Entertainment

'Gilmore Girls' Was Love At First Scene For Luke

by S. Atkinson

Happy days, Gilmore Girls fangirls and fanboys. Firstly, it's my pleasure to inform you that there's a new Gilmore Girls reboot featurette, which is already the sort of news that'll tattoo a smile onto your mouth for the rest of the day. Secondly, it features my favorite, the princely Scott Patterson, waxing lyrical about his first days shooting on the show, alongside tons of other cast members including Lauren Graham, Alexis Bledel, Kelly Bishop, Keiko Agena, Milo Ventimiglia and so many more. But what was the biggest reveal from his scene? Scott Patterson fell in love with Gilmore Girls right off the bat — just everyone else in the known universe.

Who can blame him? The show hits that sweet spot between being totally cynical and sassy and being wonderfully emotional and the writing's a gift for any actor. So it's hardly surprising when Patterson reveals "The fondest memory I have doing this show is the very first scene that I did, the very first day I was on set." At this point, it cuts to his and Lorelai's first exchange, when Luke interrogates Lorelai about her coffee consumption. Apparently, it was then that Patterson "just thought: this is going to work."

What I love about this quote is how Patterson's feelings about the show mirror what we as viewers witness between Lorelai and Luke in the very first scene. Just in case you don't possess a brain like a Gilmore Girls encyclopedia on the show, here's their first scene for reference:

Patterson falling in love with the show from the first moment emulates this immediate sense of connection we have between Luke and Lorelai.
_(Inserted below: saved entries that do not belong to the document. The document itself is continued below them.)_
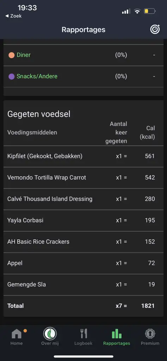Tap the Gemengde Sla row
The image size is (167, 361).
pos(84,285)
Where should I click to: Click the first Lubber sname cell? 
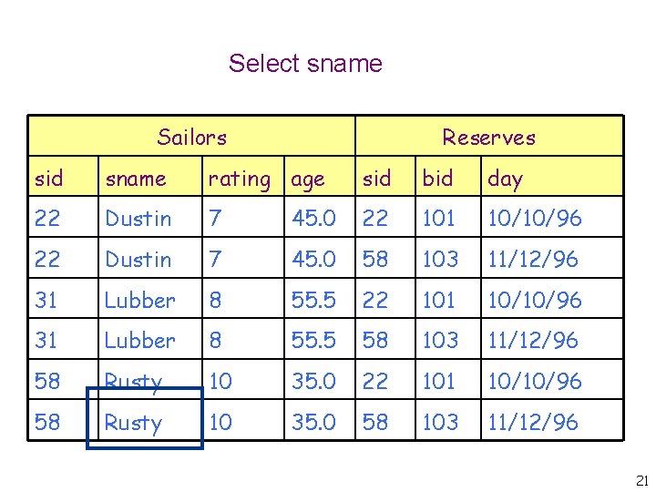coord(140,300)

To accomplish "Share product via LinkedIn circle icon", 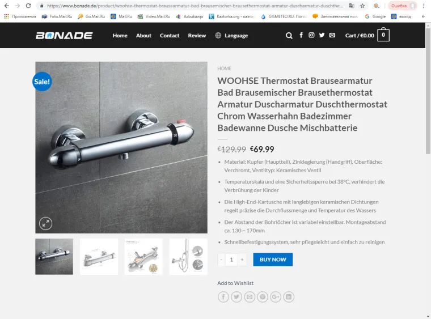I will [x=289, y=297].
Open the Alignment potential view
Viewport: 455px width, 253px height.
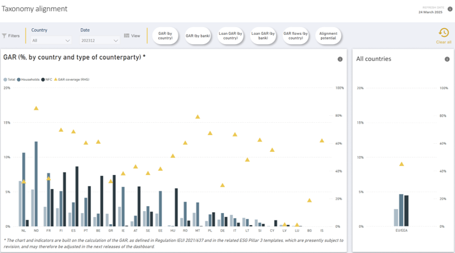(x=328, y=35)
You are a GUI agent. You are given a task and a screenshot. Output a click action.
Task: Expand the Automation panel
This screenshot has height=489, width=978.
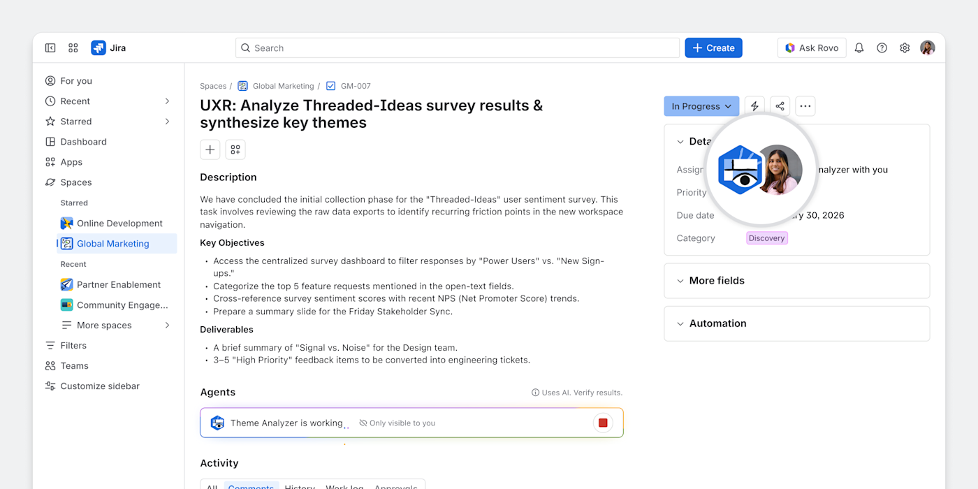coord(718,323)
We know almost nothing about them or about what connection they have with each other, but, from the first moment, we get this gut feeling that they're going to be one of the major couples on the show. Maybe it's the warmth or humor with which they relate to each other? Or, more convincingly for me, maybe it's the rhythm of their speech patterns? While later in the series, Lorelai will date men who don't seem to get it and who pause and stutter around her, with Luke there's this linguistic flow. Since Amy Sherman-Palladino is too smart to do anything by accident, I'd argue she's laying the foundation for us as an audience to invest in Luke and Lorelai, in their exchanges, and, by proxy, in them as a potential couple.

So there's a pleasing symmetry here: Patterson falls in love with the show, Luke is already half in love with Lorelai, we fall in love with Lorelai and Luke falling in love and the show as a whole. Amy Sherman-Palladino, you super-smart TV witch, please do us mere mortals a solid and teach us how such TV sorcery works.